Des entretiens pour renouer le dialogue familial. Le service dirigé par Christine Lorenzini depuis 2000 se charge d’accompagner couple ou fratrie pour aboutir à un accord mutuellement acceptable. Explications. Par Anne-Sophie Fontanet
Il y a des moments dans une vie où la communication est fragilisée ou, en tout cas, très compliquée. Parce qu’on traverse une épreuve douloureuse, à cause d’une séparation, ou bien parce que la garde des enfants devient un enjeu dans un couple en crise. Avant que le dialogue ne soit totalement rompu, le service de la médiation familiale, crée sous l’impulsion de Christine Lorenzini grâce à l’appui du département des affaires sociales et de la santé, vient en aide gratuitement et anonymement à ceux qui en font la demande. Ancienne éducatrice s’occupant du suivi des enfants par la justice, la médiatrice Christine Lorenzini a vu beaucoup de divorces conflictuels prendre en otage l’avenir des enfants. « La médiation familiale constitue une pause dans la judiciarisation. Le médiateur représente un tiers impartial dans un espace de responsabilisation. On peut tout se dire, mais on se respecte », explique Christine Lorenzini.
Conflits
C’est à l’université de Marseille qu’elle obtient un diplôme de médiateur, avant d’aller en Suisse se spécialiser en médiation internationale. Le service suit chaque année 70 à 75 couples dans ses locaux du boulevard de Belgique. Des couples de Monégasques, aussi bien que de résidents. Les personnes sont reçues lors de séances qui durent souvent entre 1h et 1h30. En général, une dizaine d’entretiens est nécessaire. Objectif premier : apaiser le conflit, puis parvenir à un accord qui pourra ensuite être entériné par la justice. « Les couples peuvent venir à tout moment.
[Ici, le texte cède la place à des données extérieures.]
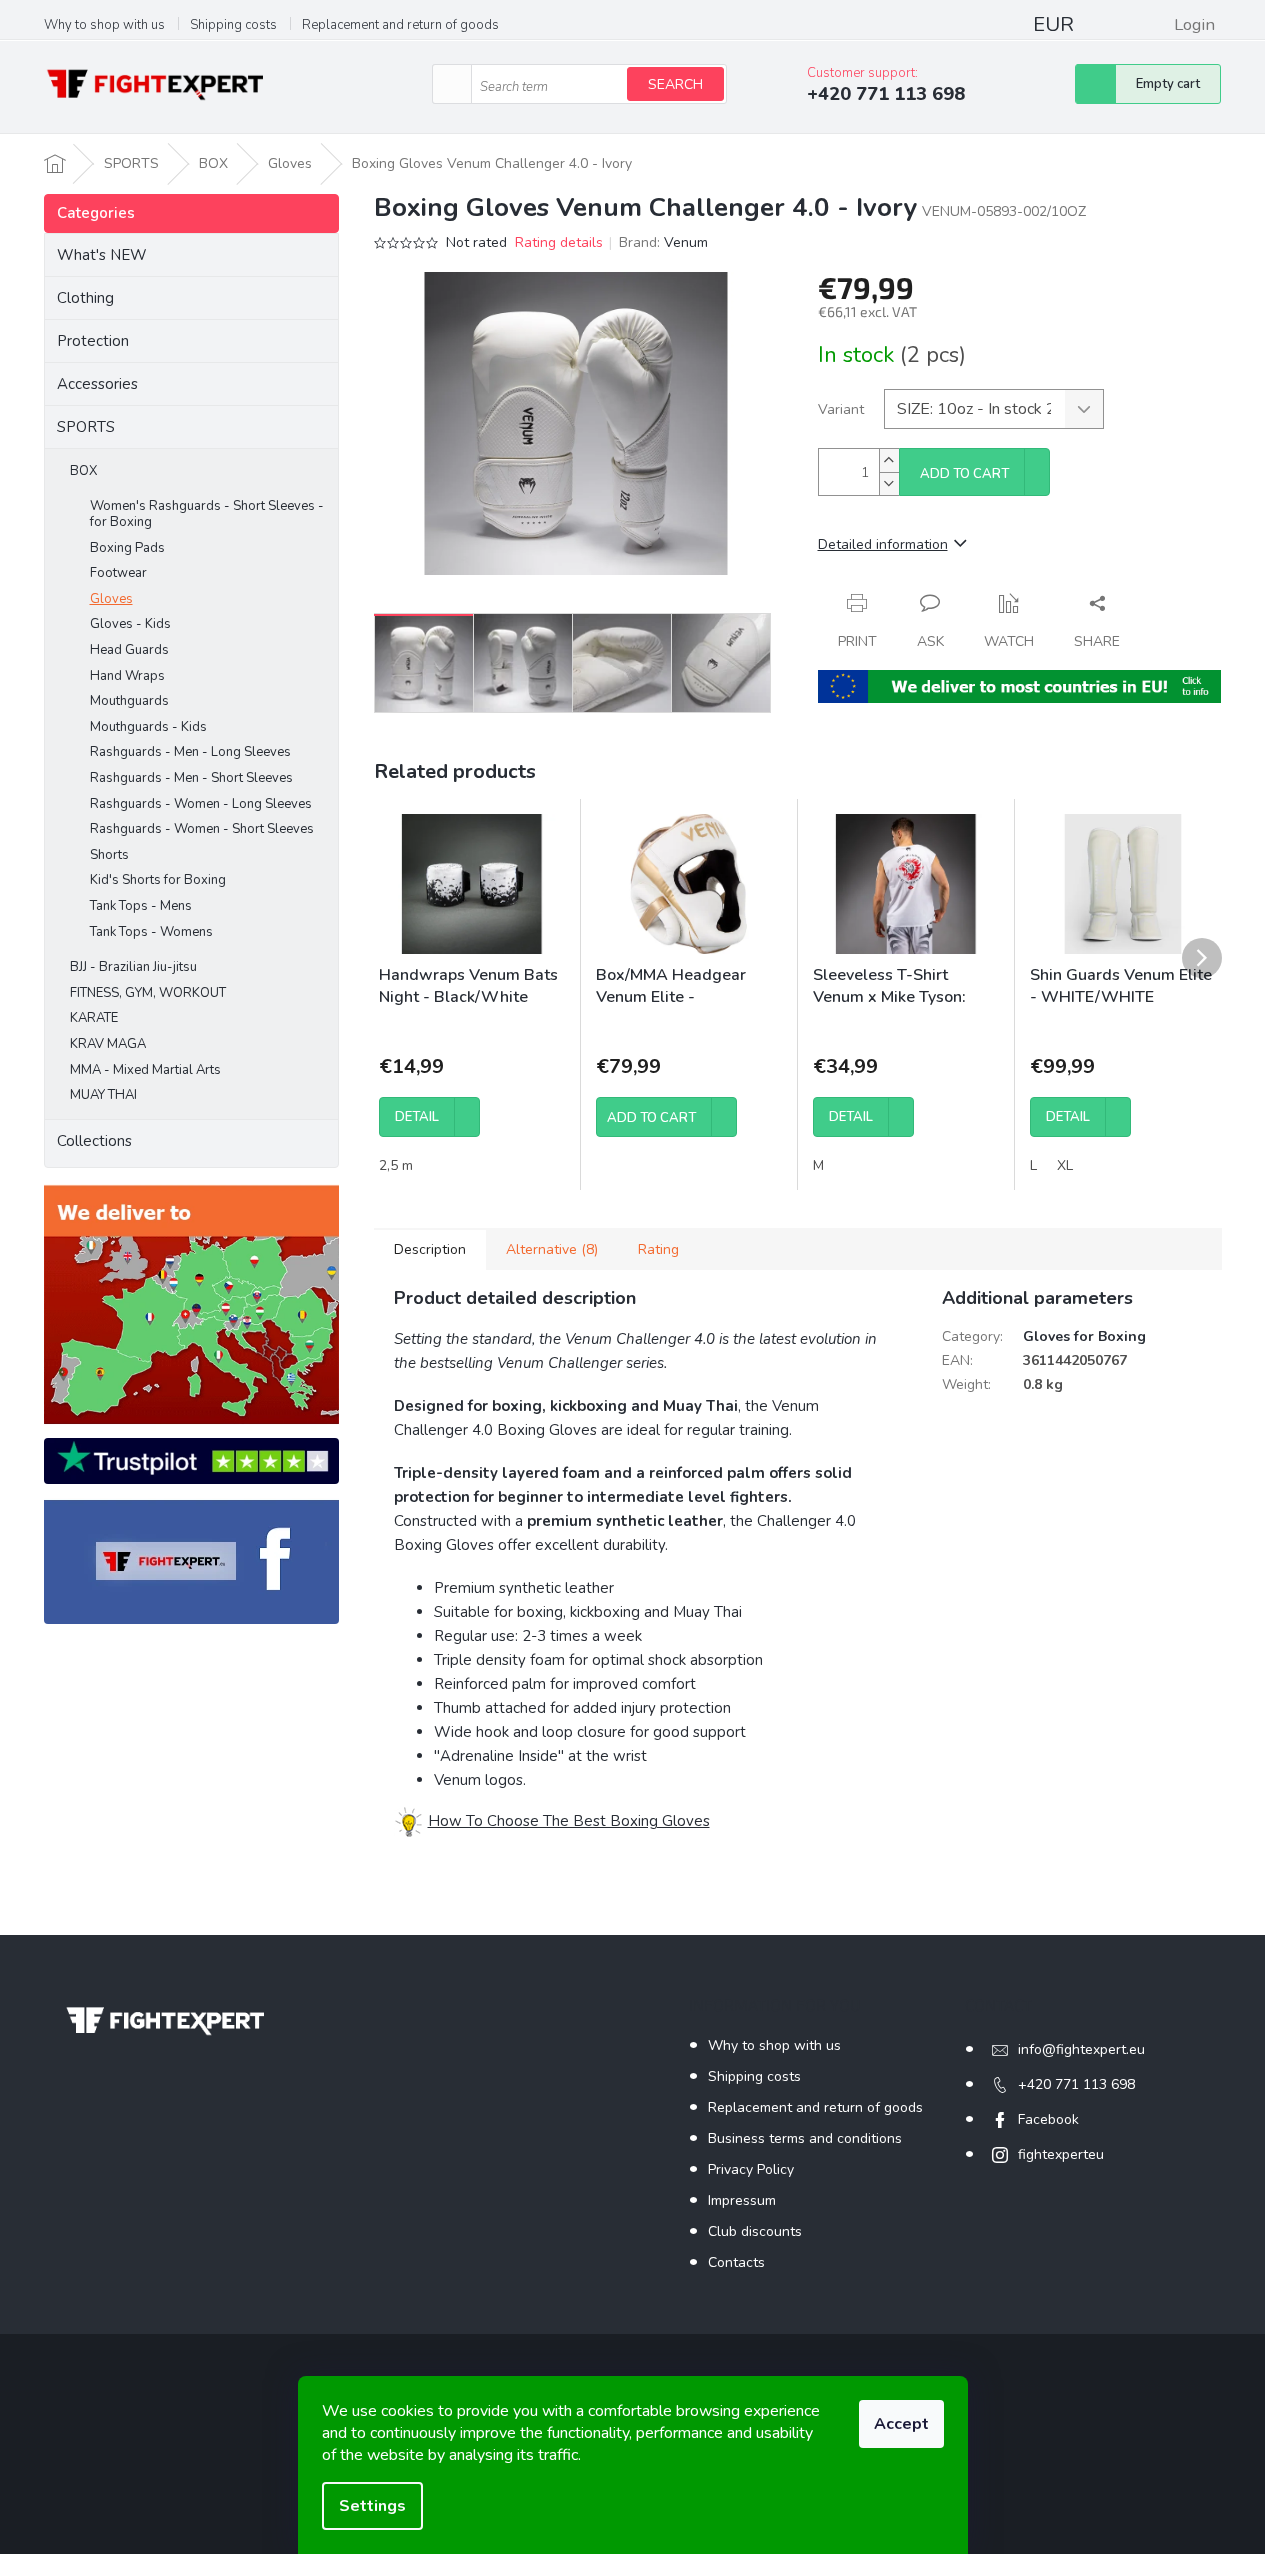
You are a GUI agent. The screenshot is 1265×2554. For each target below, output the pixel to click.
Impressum (742, 2200)
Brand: (663, 242)
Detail (417, 1117)
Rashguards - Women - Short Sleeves (202, 829)
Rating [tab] (658, 1249)
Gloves (111, 599)
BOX (83, 471)
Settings (372, 2506)
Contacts (736, 2262)
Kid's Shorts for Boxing (158, 880)
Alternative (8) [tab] (552, 1249)
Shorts (109, 855)
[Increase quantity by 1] (889, 460)
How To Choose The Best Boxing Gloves (569, 1820)
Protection (93, 341)
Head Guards (129, 650)
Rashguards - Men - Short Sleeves (191, 778)
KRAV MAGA (108, 1044)
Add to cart (964, 474)
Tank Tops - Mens (141, 906)
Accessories (97, 384)
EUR (1053, 24)
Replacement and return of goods (400, 25)
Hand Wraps (127, 676)
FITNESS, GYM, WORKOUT (148, 993)
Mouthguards (129, 701)
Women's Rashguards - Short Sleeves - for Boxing (207, 514)
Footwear (118, 573)
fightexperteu (1061, 2154)
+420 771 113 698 (1076, 2084)
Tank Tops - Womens (151, 932)
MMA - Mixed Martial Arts (145, 1070)
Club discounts (755, 2231)
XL (1065, 1165)
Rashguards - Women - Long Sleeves (201, 804)
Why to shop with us (104, 25)
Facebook (1048, 2119)
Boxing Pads (127, 548)
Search (675, 84)
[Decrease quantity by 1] (889, 483)
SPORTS (86, 427)
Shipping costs (233, 25)
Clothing (85, 298)
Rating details (559, 242)
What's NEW (102, 255)
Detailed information (883, 544)
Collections (94, 1141)
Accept (901, 2424)
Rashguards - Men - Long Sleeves (190, 752)
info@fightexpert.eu (1081, 2049)
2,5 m (396, 1165)
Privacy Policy (751, 2169)
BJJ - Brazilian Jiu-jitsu (133, 967)
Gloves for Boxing (1084, 1336)
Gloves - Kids (130, 624)
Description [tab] (430, 1249)
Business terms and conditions (805, 2138)
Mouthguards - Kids (148, 727)
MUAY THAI (103, 1095)
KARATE (94, 1018)
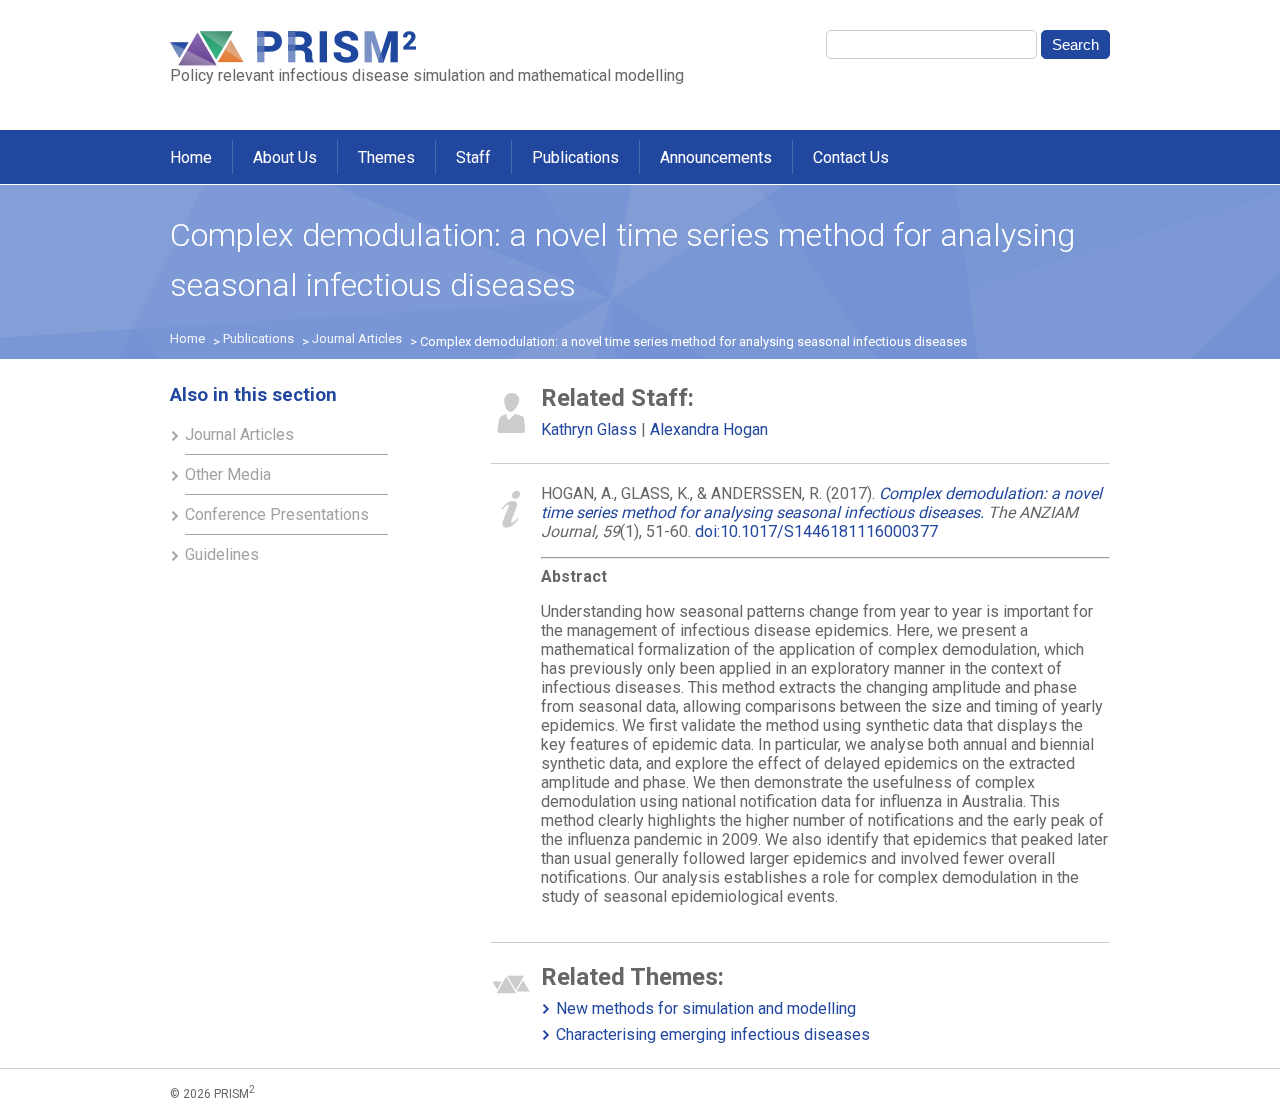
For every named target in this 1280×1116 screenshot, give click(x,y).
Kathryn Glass (589, 429)
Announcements (716, 157)
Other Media (228, 474)
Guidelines (222, 554)
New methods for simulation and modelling (706, 1008)
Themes (386, 157)
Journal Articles (357, 338)
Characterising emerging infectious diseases (713, 1034)
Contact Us (851, 157)
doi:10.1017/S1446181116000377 (816, 531)
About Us (285, 157)
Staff (473, 157)
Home (191, 157)
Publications (575, 157)
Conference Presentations (277, 514)
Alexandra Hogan (709, 429)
Par exemple, avant la séparation, s’il y a récurrence du conflit. Ou bien pour préparer le divorce, afin de savoir rester parent ensemble » énumère Christine Lorenzini. La médiation peut aussi s’adresser à des fratries pour des problèmes de succession ou bien au moment de l’accompagnement d’un parent vieillissant. Plus globalement, ce service peut venir en aide au moment de tous les conflits intrafamiliaux entre majeurs. Dans les deux tiers des cas, il s’agit de démarches volontaires. Pour le reste, les personnes sont adressées par voie judiciaire.
Patience
La médiation familiale est un outil qui n’a aucune obligation de réussite. En cas d’échec, c’est la stricte confidentialité des échanges qui permet de crédibiliser le travail de Christine Lorenzini. Aucun rapport n’est, par exemple, transmis aux juges. Patience, tolérance et écoute sont les qualités indispensables pour faire de la bonne médiation. Mais bien sûr, ces atouts ne font pas tout si les prescripteurs ne jouent pas assez leur rôle. A Monaco, juges et avocats, confrontés à des situations de conflit que la médiation pourrait solutionner, ne jouent pas toujours le jeu. Un regret pour la médiatrice qui poursuit doucement, mais sûrement, son travail visant à faire reconnaître les bienfaits de la médiation en Principauté.